/---

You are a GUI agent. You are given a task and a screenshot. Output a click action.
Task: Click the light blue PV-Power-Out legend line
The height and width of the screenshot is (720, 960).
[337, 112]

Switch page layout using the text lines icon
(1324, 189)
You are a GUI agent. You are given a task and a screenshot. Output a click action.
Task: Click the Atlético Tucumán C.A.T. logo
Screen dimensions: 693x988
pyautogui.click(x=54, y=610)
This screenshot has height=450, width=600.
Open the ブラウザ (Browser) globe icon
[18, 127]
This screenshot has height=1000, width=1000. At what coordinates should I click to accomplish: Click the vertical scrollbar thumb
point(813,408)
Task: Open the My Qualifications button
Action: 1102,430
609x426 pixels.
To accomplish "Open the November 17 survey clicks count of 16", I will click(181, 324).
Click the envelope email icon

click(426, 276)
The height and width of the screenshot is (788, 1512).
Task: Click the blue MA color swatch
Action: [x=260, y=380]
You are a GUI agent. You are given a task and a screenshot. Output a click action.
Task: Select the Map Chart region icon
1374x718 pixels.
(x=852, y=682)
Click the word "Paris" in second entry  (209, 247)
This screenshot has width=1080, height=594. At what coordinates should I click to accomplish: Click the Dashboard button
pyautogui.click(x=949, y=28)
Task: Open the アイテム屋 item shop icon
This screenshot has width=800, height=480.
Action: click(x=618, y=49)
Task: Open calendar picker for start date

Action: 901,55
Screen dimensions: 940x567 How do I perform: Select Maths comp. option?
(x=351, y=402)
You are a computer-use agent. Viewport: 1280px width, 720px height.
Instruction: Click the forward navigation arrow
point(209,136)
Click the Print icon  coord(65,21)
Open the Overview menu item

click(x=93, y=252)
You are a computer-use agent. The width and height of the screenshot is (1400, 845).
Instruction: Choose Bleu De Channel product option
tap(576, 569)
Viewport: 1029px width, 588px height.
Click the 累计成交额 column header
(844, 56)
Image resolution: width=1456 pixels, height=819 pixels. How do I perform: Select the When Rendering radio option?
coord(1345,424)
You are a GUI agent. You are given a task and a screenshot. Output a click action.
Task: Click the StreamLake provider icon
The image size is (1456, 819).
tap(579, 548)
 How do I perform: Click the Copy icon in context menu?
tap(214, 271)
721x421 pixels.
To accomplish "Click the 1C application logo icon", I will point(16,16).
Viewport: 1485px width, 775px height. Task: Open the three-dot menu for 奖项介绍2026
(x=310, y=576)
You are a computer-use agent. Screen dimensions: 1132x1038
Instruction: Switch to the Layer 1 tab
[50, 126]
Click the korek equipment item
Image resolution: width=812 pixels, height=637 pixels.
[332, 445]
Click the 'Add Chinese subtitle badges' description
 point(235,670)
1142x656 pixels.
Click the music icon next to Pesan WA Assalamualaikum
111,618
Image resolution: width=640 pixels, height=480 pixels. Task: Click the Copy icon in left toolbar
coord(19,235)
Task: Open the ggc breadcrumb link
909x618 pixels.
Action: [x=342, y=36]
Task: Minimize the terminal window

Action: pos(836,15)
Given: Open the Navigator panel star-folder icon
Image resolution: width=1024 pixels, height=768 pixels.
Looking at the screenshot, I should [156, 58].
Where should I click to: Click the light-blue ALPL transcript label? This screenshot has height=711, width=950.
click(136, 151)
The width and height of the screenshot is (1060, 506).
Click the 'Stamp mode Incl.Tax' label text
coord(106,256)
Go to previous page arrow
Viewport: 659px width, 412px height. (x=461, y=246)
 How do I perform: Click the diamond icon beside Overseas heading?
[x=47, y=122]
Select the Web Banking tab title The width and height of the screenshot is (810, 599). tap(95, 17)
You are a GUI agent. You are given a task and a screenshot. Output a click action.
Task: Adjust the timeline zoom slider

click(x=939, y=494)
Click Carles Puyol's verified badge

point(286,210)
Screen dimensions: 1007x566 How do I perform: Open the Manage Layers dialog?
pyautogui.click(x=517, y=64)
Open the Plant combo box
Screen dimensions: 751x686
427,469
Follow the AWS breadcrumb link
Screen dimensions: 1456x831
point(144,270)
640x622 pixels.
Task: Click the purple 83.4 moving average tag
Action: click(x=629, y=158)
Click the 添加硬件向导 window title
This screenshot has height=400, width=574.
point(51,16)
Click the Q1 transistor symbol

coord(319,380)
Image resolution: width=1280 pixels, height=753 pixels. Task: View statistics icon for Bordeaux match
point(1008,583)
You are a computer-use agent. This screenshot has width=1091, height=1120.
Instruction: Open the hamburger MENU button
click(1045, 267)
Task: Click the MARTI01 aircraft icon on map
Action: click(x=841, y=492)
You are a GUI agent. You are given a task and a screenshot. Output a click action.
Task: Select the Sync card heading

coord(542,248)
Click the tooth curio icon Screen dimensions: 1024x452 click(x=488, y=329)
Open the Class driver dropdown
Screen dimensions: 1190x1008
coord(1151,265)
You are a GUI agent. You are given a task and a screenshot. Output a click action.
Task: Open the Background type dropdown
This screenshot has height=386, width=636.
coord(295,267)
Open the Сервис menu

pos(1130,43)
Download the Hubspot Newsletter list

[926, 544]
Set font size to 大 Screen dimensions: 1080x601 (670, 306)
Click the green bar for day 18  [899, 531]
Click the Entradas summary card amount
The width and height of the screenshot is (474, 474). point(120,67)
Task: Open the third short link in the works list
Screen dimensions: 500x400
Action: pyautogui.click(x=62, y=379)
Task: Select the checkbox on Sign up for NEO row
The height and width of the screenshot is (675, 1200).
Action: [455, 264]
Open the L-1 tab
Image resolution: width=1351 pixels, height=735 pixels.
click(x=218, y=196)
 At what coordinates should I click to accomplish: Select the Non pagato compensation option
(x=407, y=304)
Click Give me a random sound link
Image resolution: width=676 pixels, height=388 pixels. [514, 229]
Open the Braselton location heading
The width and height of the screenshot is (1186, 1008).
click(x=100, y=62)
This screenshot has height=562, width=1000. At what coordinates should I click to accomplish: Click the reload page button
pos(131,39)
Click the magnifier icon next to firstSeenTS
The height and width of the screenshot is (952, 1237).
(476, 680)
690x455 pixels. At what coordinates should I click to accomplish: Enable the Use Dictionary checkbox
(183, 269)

\---

• **Exercise description**
Your task is to retype the records above exactly.

• **Output**
You are a GUI agent. You are given a task and a screenshot. Output a click action.
Task: Click the light blue PV-Power-Out legend line
The height and width of the screenshot is (720, 960).
[337, 112]

Switch page layout using the text lines icon
(1324, 189)
You are a GUI agent. You are given a task and a screenshot. Output a click action.
Task: Click the Atlético Tucumán C.A.T. logo
Screen dimensions: 693x988
pyautogui.click(x=54, y=610)
This screenshot has height=450, width=600.
Open the ブラウザ (Browser) globe icon
[18, 127]
This screenshot has height=1000, width=1000. At what coordinates should I click to accomplish: Click the vertical scrollbar thumb
point(813,408)
Task: Open the My Qualifications button
Action: 1102,430
609x426 pixels.
To accomplish "Open the November 17 survey clicks count of 16", I will click(181, 324).
Click the envelope email icon

click(426, 276)
The height and width of the screenshot is (788, 1512).
Task: Click the blue MA color swatch
Action: [x=260, y=380]
You are a GUI agent. You are given a task and a screenshot. Output a click action.
Task: Select the Map Chart region icon
1374x718 pixels.
(x=852, y=682)
Click the word "Paris" in second entry  (209, 247)
This screenshot has width=1080, height=594. At what coordinates should I click to accomplish: Click the Dashboard button
pyautogui.click(x=949, y=28)
Task: Open the アイテム屋 item shop icon
This screenshot has width=800, height=480.
Action: click(x=618, y=49)
Task: Open calendar picker for start date

Action: 901,55
Screen dimensions: 940x567 How do I perform: Select Maths comp. option?
(x=351, y=402)
You are a computer-use agent. Viewport: 1280px width, 720px height.
Instruction: Click the forward navigation arrow
point(209,136)
Click the Print icon  coord(65,21)
Open the Overview menu item

click(x=93, y=252)
You are a computer-use agent. The width and height of the screenshot is (1400, 845).
Instruction: Choose Bleu De Channel product option
tap(576, 569)
Viewport: 1029px width, 588px height.
Click the 累计成交额 column header
(844, 56)
Image resolution: width=1456 pixels, height=819 pixels. How do I perform: Select the When Rendering radio option?
coord(1345,424)
You are a GUI agent. You are given a task and a screenshot. Output a click action.
Task: Click the StreamLake provider icon
The image size is (1456, 819).
tap(579, 548)
 How do I perform: Click the Copy icon in context menu?
tap(214, 271)
721x421 pixels.
To accomplish "Click the 1C application logo icon", I will point(16,16).
Viewport: 1485px width, 775px height. Task: Open the three-dot menu for 奖项介绍2026
(x=310, y=576)
You are a computer-use agent. Screen dimensions: 1132x1038
Instruction: Switch to the Layer 1 tab
[50, 126]
Click the korek equipment item
Image resolution: width=812 pixels, height=637 pixels.
[332, 445]
Click the 'Add Chinese subtitle badges' description
 point(235,670)
1142x656 pixels.
Click the music icon next to Pesan WA Assalamualaikum
111,618
Image resolution: width=640 pixels, height=480 pixels. Task: Click the Copy icon in left toolbar
coord(19,235)
Task: Open the ggc breadcrumb link
909x618 pixels.
Action: [x=342, y=36]
Task: Minimize the terminal window

Action: pos(836,15)
Given: Open the Navigator panel star-folder icon
Image resolution: width=1024 pixels, height=768 pixels.
Looking at the screenshot, I should [156, 58].
Where should I click to: Click the light-blue ALPL transcript label? This screenshot has height=711, width=950.
click(136, 151)
The width and height of the screenshot is (1060, 506).
Click the 'Stamp mode Incl.Tax' label text
coord(106,256)
Go to previous page arrow
Viewport: 659px width, 412px height. (x=461, y=246)
 How do I perform: Click the diamond icon beside Overseas heading?
[x=47, y=122]
Select the Web Banking tab title The width and height of the screenshot is (810, 599). tap(95, 17)
You are a GUI agent. You are given a task and a screenshot. Output a click action.
Task: Adjust the timeline zoom slider

click(x=939, y=494)
Click Carles Puyol's verified badge

point(286,210)
Screen dimensions: 1007x566 How do I perform: Open the Manage Layers dialog?
pyautogui.click(x=517, y=64)
Open the Plant combo box
Screen dimensions: 751x686
427,469
Follow the AWS breadcrumb link
Screen dimensions: 1456x831
point(144,270)
640x622 pixels.
Task: Click the purple 83.4 moving average tag
Action: click(x=629, y=158)
Click the 添加硬件向导 window title
This screenshot has height=400, width=574.
point(51,16)
Click the Q1 transistor symbol

coord(319,380)
Image resolution: width=1280 pixels, height=753 pixels. Task: View statistics icon for Bordeaux match
point(1008,583)
You are a computer-use agent. This screenshot has width=1091, height=1120.
Instruction: Open the hamburger MENU button
click(1045, 267)
Task: Click the MARTI01 aircraft icon on map
Action: click(x=841, y=492)
You are a GUI agent. You are given a task and a screenshot. Output a click action.
Task: Select the Sync card heading

coord(542,248)
Click the tooth curio icon Screen dimensions: 1024x452 click(x=488, y=329)
Open the Class driver dropdown
Screen dimensions: 1190x1008
coord(1151,265)
You are a GUI agent. You are given a task and a screenshot. Output a click action.
Task: Open the Background type dropdown
This screenshot has height=386, width=636.
coord(295,267)
Open the Сервис menu

pos(1130,43)
Download the Hubspot Newsletter list

[926, 544]
Set font size to 大 Screen dimensions: 1080x601 (670, 306)
Click the green bar for day 18  [899, 531]
Click the Entradas summary card amount
The width and height of the screenshot is (474, 474). point(120,67)
Task: Open the third short link in the works list
Screen dimensions: 500x400
Action: pyautogui.click(x=62, y=379)
Task: Select the checkbox on Sign up for NEO row
The height and width of the screenshot is (675, 1200).
Action: [455, 264]
Open the L-1 tab
Image resolution: width=1351 pixels, height=735 pixels.
click(x=218, y=196)
 At what coordinates should I click to accomplish: Select the Non pagato compensation option
(x=407, y=304)
Click Give me a random sound link
Image resolution: width=676 pixels, height=388 pixels. [514, 229]
Open the Braselton location heading
The width and height of the screenshot is (1186, 1008).
click(x=100, y=62)
This screenshot has height=562, width=1000. At what coordinates should I click to accomplish: Click the reload page button
pos(131,39)
Click the magnifier icon next to firstSeenTS
The height and width of the screenshot is (952, 1237).
(476, 680)
690x455 pixels. At what coordinates should I click to accomplish: Enable the Use Dictionary checkbox
(183, 269)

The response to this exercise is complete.